We do not sell your personal data to third parties. We do not share your data with third parties except as described in this Policy or as required by law.

Your data is stored in Google Firebase infrastructure. Firebase uses industry-standard security measures including encryption at rest and in transit.

Profile images (avatars and banners) are stored in Firebase Storage with public read access (so other members can see them if your profile is public). Only you can overwrite your own images.

We apply Firestore security rules to restrict data access:

• Member profiles are publicly readable (to support community features) but only writable by the account owner.
• Community posts are publicly readable; only authenticated users can create posts.
• Reports are only readable and writable by authenticated users.

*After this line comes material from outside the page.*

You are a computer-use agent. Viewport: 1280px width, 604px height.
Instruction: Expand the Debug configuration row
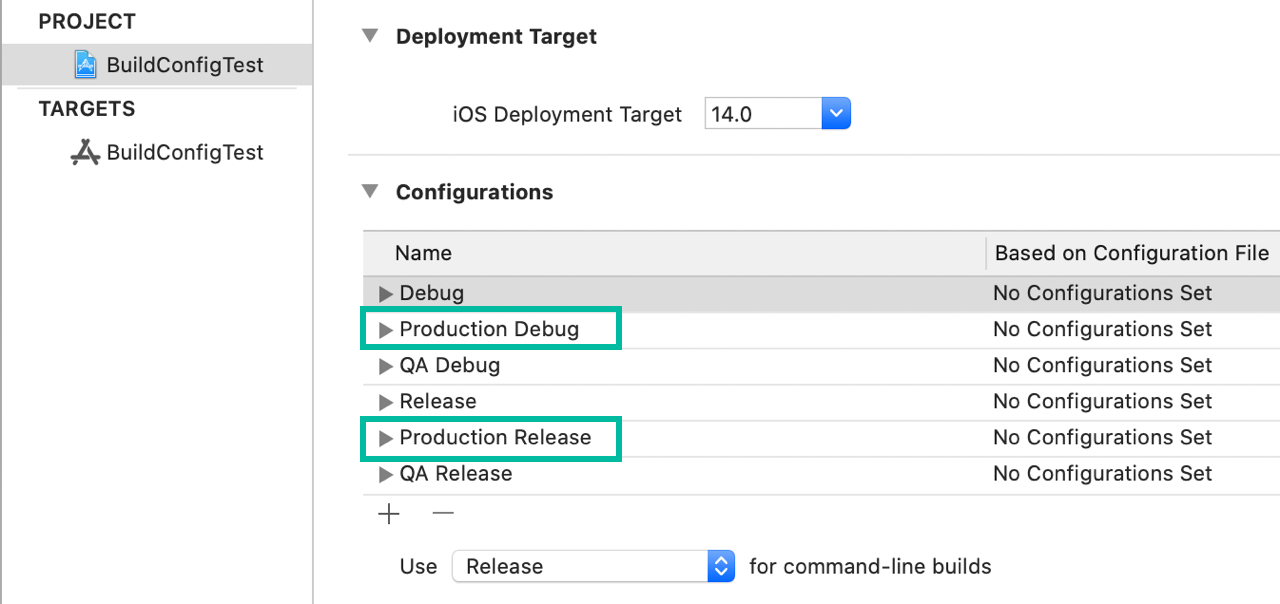tap(386, 294)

No system is completely secure. While we take reasonable precautions, we cannot guarantee absolute security of your data.

By default, your account is anonymous: your real name, avatar, and member type are hidden from other community members. You appear as “Anonymous Member” in the feed and on profiles.

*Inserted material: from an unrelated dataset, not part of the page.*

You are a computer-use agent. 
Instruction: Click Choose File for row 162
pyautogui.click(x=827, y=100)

You can choose to make your profile public in your profile settings. When public:

• Your display name, avatar, bio, and member type are visible to all logged-in members.
• Your username is always visible to logged-in members regardless of privacy setting.
• Platform administrators can always see your real identity for moderation purposes.

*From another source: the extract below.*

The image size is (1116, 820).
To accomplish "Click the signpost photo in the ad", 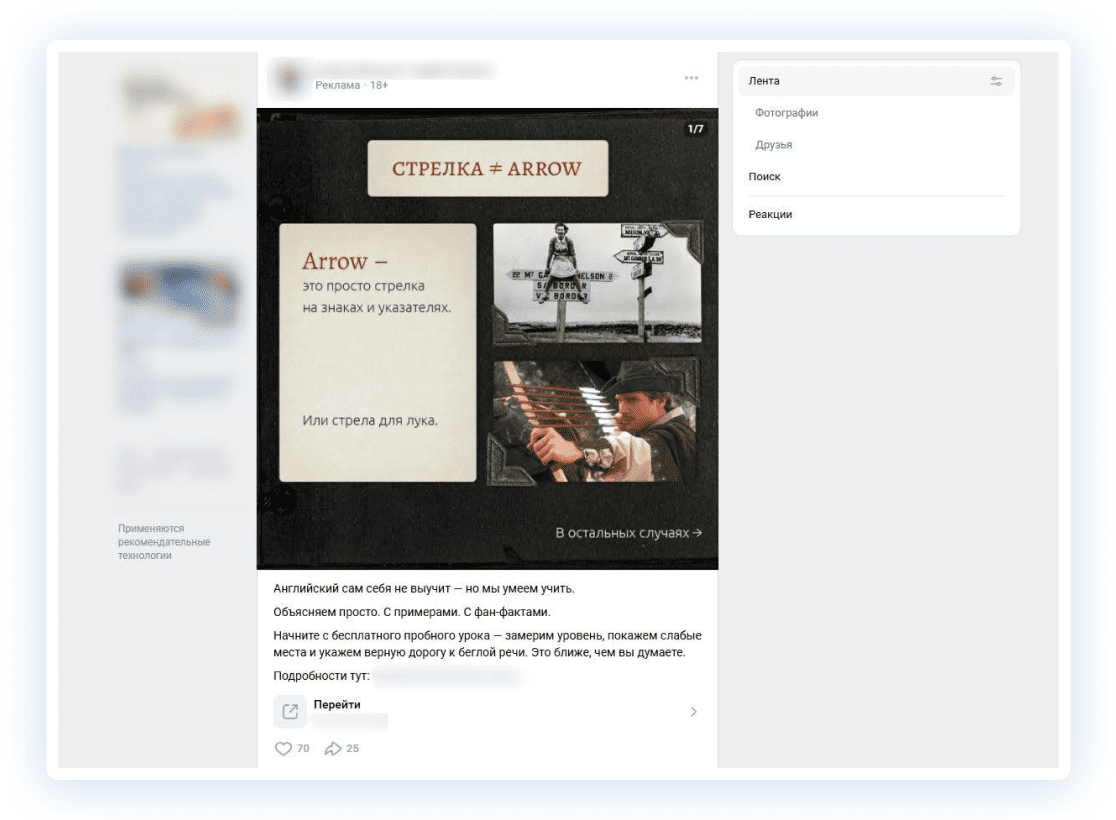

You can switch between public and private at any time in your profile settings.

Depending on your location and applicable law, you may have the following rights regarding your personal data:

• Access — request a copy of the personal data we hold about you.
• Rectification — request that we correct inaccurate or incomplete data. You can update most profile data directly in your account settings.
• Erasure — request deletion of your account and associated data.
• Portability — request your data in a structured, machine-readable format.
• Objection — object to processing based on legitimate interests.
• Restriction — request that we restrict processing in certain circumstances.

To exercise any of these rights, contact us at hello@odu-standard.com. We will respond within 30 days. We may need to verify your identity before processing your request.

If you are located in the European Economic Area, you have the right to lodge a complaint with your local data protection authority.

We retain your personal data for as long as your account is active or as needed to provide the Platform. If you request account deletion:

• Your profile data (name, bio, avatar) will be deleted from Firestore and Firebase Storage.
• Your community posts will be anonymised (uid reference removed) or deleted, at your request.
• Your Firebase Auth account will be deleted.

Some data may be retained for a limited period as required by law or for legitimate purposes such as fraud prevention and dispute resolution.

The Platform is not directed to children under 16. We do not knowingly collect personal data from children under 16. If you believe we have inadvertently collected such data, please contact us immediately and we will delete it.

We may update this Privacy Policy from time to time. When we do, we will update the effective date at the top of this page. For material changes, we will notify registered members via the Platform.

Your continued use of the Platform after any change is posted constitutes your acceptance of the updated Privacy Policy.